■ **The task**
Look below for the line with "Where should I". Extract that line and each one after it through the last, word for word.

■ **Task inputs**
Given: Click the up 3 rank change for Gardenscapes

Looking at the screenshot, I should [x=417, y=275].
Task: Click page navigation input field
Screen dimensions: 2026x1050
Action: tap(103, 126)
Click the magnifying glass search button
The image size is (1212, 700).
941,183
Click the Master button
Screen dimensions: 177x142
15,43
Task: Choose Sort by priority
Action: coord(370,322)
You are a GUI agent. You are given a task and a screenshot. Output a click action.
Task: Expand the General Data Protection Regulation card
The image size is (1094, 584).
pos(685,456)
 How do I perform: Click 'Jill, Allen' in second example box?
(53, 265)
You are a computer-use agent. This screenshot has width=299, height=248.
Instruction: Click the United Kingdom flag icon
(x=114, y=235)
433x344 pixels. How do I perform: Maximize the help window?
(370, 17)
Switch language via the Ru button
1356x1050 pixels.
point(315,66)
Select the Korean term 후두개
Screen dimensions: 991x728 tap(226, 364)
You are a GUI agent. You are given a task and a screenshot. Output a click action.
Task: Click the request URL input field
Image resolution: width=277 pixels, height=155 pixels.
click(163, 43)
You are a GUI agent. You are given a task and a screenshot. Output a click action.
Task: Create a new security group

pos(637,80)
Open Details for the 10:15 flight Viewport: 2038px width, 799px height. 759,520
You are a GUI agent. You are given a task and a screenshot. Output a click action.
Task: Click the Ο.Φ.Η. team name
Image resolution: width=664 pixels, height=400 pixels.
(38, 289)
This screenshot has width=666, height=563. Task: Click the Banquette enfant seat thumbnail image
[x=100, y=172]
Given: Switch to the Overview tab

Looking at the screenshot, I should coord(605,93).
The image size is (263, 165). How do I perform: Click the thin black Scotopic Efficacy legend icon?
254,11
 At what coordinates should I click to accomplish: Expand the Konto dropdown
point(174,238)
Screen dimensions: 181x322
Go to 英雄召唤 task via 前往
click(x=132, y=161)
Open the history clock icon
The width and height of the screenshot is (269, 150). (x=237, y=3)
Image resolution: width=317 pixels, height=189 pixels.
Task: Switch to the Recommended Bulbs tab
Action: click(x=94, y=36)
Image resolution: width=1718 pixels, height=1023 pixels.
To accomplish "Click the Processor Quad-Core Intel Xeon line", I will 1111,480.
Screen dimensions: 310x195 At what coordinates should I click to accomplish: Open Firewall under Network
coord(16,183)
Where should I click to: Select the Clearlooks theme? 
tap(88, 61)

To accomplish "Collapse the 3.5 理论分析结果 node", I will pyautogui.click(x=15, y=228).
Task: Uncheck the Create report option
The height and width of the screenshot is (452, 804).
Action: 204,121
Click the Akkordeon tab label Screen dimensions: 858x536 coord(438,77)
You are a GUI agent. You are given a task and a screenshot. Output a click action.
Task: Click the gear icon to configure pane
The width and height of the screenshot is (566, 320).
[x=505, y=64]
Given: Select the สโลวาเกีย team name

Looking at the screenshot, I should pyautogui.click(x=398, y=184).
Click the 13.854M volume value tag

■ **Task result**
Where should I click to: Select the Clearlooks theme? 
tap(88, 61)

To accomplish "Collapse the 3.5 理论分析结果 node", I will pyautogui.click(x=15, y=228).
Task: Uncheck the Create report option
The height and width of the screenshot is (452, 804).
Action: 204,121
Click the Akkordeon tab label Screen dimensions: 858x536 coord(438,77)
You are a GUI agent. You are given a task and a screenshot. Output a click action.
Task: Click the gear icon to configure pane
The width and height of the screenshot is (566, 320).
[x=505, y=64]
Given: Select the สโลวาเกีย team name

Looking at the screenshot, I should pyautogui.click(x=398, y=184).
Click the 13.854M volume value tag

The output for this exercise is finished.